Re: pg_stat_wal_write statistics view

Поиск
Список
Период
Сортировка
От Andres Freund
Тема Re: pg_stat_wal_write statistics view
Дата
Msg-id 20170405205151.7cxaf54yn5qx5kwh@alap3.anarazel.de
обсуждение исходный текст
Ответ на Re: pg_stat_wal_write statistics view  (Haribabu Kommi <kommi.haribabu@gmail.com>)
Список pgsql-hackers
Hi,

On 2017-03-30 13:10:41 +1100, Haribabu Kommi wrote:
> diff --git a/src/backend/access/transam/xlog.c b/src/backend/access/transam/xlog.c
> index 5d58f09..a29c108 100644
> --- a/src/backend/access/transam/xlog.c
> +++ b/src/backend/access/transam/xlog.c
> @@ -600,6 +600,9 @@ typedef struct XLogCtlData
>       */
>      XLogwrtResult LogwrtResult;
>  
> +    /* Protected by WALWriteLock */
> +    PgStat_WalWritesCounts stats;

>  /*
> + * Check whether the current process is a normal backend or not.
> + * This function checks for the background processes that does
> + * some WAL write activity only and other background processes
> + * are not considered.
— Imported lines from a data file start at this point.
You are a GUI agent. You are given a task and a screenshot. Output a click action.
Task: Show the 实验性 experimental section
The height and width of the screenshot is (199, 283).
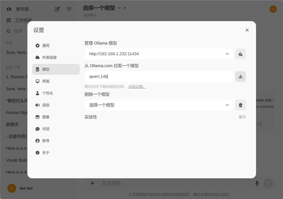tap(242, 117)
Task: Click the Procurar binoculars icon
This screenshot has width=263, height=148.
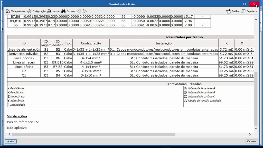Action: 63,11
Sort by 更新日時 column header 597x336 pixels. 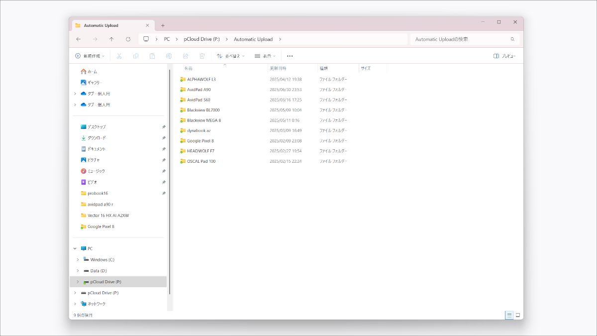(x=278, y=68)
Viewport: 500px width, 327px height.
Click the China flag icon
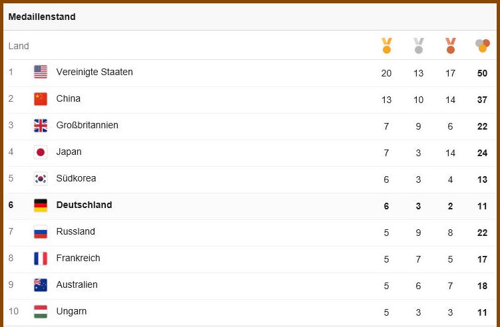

It considers all the background workers
> + * as WAL write activity workers.
> + *
> + * Returns FALSE - when the current process is a normal backend
> + *           TRUE - when the current process a background process/worker
> + */

I don't think we commonly capitalize true/false these days.

> +static bool
> +am_background_process()
> +{
> +    /* check whether current process is a background process/worker? */
> +    if (AmBackgroundWriterProcess() ||
> +        AmWalWriterProcess() ||
> +        AmCheckpointerProcess() ||
> +        AmStartupProcess() ||
> +        IsBackgroundWorker ||
> +        am_walsender ||
> +        am_autovacuum_worker)
> +    {
> +        return true;
> +    }
> +
> +    return false;
> +}

Uhm, wouldn't inverting this be a lot easier and future proof?  There's
far fewer non-background processes.

> +/*
>   * Write and/or fsync the log at least as far as WriteRqst indicates.
>   *
>   * If flexible == TRUE, we don't have to write as far as WriteRqst, but
> @@ -2341,6 +2377,9 @@ XLogWrite(XLogwrtRqst WriteRqst, bool flexible)
>      int            npages;
>      int            startidx;
>      uint32        startoffset;
> +    instr_time    io_start,
> +                io_time;
> +    bool        is_background_process = am_background_process();
>  
>      /* We should always be inside a critical section here */
>      Assert(CritSectionCount > 0);
> @@ -2458,6 +2497,11 @@ XLogWrite(XLogwrtRqst WriteRqst, bool flexible)
>              /* OK to write the page(s) */
>              from = XLogCtl->pages + startidx * (Size) XLOG_BLCKSZ;
>              nbytes = npages * (Size) XLOG_BLCKSZ;
> +
> +            /* Start timer to acquire start time of the wal write */
> +            if (track_io_timing)
> +                INSTR_TIME_SET_CURRENT(io_start);
> +

I'm more than a bit hesitant adding overhead to WAL writing - it's
already quite a bit of a bottleneck.  Normally track_io_timing just
makes things a tiny bit slower, but doesn't cause a scalability issue,
here it does.  This is all done under an already highly contended lock.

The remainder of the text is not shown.